WORK TASK →
Transcribe every record below word for word.

INPUT DATA →
------------------------------------------------------------------------

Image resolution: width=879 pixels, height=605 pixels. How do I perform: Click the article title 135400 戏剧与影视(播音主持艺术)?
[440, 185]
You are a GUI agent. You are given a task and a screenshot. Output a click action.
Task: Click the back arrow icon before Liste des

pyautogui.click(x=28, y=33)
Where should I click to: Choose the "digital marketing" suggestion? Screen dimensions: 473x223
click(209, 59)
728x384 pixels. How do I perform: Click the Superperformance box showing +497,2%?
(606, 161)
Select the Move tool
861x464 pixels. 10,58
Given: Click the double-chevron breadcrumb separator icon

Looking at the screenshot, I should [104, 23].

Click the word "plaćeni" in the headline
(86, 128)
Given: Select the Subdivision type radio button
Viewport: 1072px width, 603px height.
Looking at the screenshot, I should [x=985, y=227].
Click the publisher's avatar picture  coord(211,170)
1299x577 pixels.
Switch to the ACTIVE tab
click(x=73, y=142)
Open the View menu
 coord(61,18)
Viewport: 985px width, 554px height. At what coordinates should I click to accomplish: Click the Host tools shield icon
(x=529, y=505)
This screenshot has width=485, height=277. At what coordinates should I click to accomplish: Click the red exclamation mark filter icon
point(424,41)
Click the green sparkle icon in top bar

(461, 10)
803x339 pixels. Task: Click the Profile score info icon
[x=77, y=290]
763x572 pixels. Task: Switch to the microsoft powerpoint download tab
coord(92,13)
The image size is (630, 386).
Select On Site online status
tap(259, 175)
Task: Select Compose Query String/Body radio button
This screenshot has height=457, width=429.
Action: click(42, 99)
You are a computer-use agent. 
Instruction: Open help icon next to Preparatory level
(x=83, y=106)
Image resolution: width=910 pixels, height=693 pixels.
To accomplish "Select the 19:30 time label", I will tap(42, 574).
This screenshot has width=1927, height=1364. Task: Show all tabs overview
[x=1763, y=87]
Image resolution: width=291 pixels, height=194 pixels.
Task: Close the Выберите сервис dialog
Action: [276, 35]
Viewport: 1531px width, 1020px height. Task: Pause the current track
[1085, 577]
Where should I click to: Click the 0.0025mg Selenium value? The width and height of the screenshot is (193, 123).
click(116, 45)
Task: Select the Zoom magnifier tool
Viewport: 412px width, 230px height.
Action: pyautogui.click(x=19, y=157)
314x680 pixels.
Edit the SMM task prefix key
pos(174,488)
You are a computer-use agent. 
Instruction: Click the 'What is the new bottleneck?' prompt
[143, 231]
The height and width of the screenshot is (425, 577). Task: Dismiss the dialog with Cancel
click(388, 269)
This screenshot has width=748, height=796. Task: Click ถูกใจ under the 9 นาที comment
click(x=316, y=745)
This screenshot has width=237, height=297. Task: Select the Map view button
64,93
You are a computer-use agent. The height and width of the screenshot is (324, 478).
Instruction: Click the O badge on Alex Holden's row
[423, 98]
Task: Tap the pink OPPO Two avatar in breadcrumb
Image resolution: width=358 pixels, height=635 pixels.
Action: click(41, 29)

------------------------------------------------------------------------

ANSWER SECTION →
Image resolution: width=879 pixels, height=605 pixels. How do I perform: Click the article title 135400 戏剧与影视(播音主持艺术)?
[440, 185]
You are a GUI agent. You are given a task and a screenshot. Output a click action.
Task: Click the back arrow icon before Liste des

pyautogui.click(x=28, y=33)
Where should I click to: Choose the "digital marketing" suggestion? Screen dimensions: 473x223
click(209, 59)
728x384 pixels. How do I perform: Click the Superperformance box showing +497,2%?
(606, 161)
Select the Move tool
861x464 pixels. 10,58
Given: Click the double-chevron breadcrumb separator icon

Looking at the screenshot, I should [104, 23].

Click the word "plaćeni" in the headline
(86, 128)
Given: Select the Subdivision type radio button
Viewport: 1072px width, 603px height.
Looking at the screenshot, I should [x=985, y=227].
Click the publisher's avatar picture  coord(211,170)
1299x577 pixels.
Switch to the ACTIVE tab
click(x=73, y=142)
Open the View menu
 coord(61,18)
Viewport: 985px width, 554px height. At what coordinates should I click to accomplish: Click the Host tools shield icon
(x=529, y=505)
This screenshot has width=485, height=277. At what coordinates should I click to accomplish: Click the red exclamation mark filter icon
point(424,41)
Click the green sparkle icon in top bar

(461, 10)
803x339 pixels. Task: Click the Profile score info icon
[x=77, y=290]
763x572 pixels. Task: Switch to the microsoft powerpoint download tab
coord(92,13)
The image size is (630, 386).
Select On Site online status
tap(259, 175)
Task: Select Compose Query String/Body radio button
This screenshot has height=457, width=429.
Action: click(42, 99)
You are a computer-use agent. 
Instruction: Open help icon next to Preparatory level
(x=83, y=106)
Image resolution: width=910 pixels, height=693 pixels.
To accomplish "Select the 19:30 time label", I will tap(42, 574).
This screenshot has width=1927, height=1364. Task: Show all tabs overview
[x=1763, y=87]
Image resolution: width=291 pixels, height=194 pixels.
Task: Close the Выберите сервис dialog
Action: [276, 35]
Viewport: 1531px width, 1020px height. Task: Pause the current track
[1085, 577]
Where should I click to: Click the 0.0025mg Selenium value? The width and height of the screenshot is (193, 123).
click(116, 45)
Task: Select the Zoom magnifier tool
Viewport: 412px width, 230px height.
Action: pyautogui.click(x=19, y=157)
314x680 pixels.
Edit the SMM task prefix key
pos(174,488)
You are a computer-use agent. 
Instruction: Click the 'What is the new bottleneck?' prompt
[143, 231]
The height and width of the screenshot is (425, 577). Task: Dismiss the dialog with Cancel
click(388, 269)
This screenshot has width=748, height=796. Task: Click ถูกใจ under the 9 นาที comment
click(x=316, y=745)
This screenshot has width=237, height=297. Task: Select the Map view button
64,93
You are a computer-use agent. The height and width of the screenshot is (324, 478).
Instruction: Click the O badge on Alex Holden's row
[423, 98]
Task: Tap the pink OPPO Two avatar in breadcrumb
Image resolution: width=358 pixels, height=635 pixels.
Action: click(41, 29)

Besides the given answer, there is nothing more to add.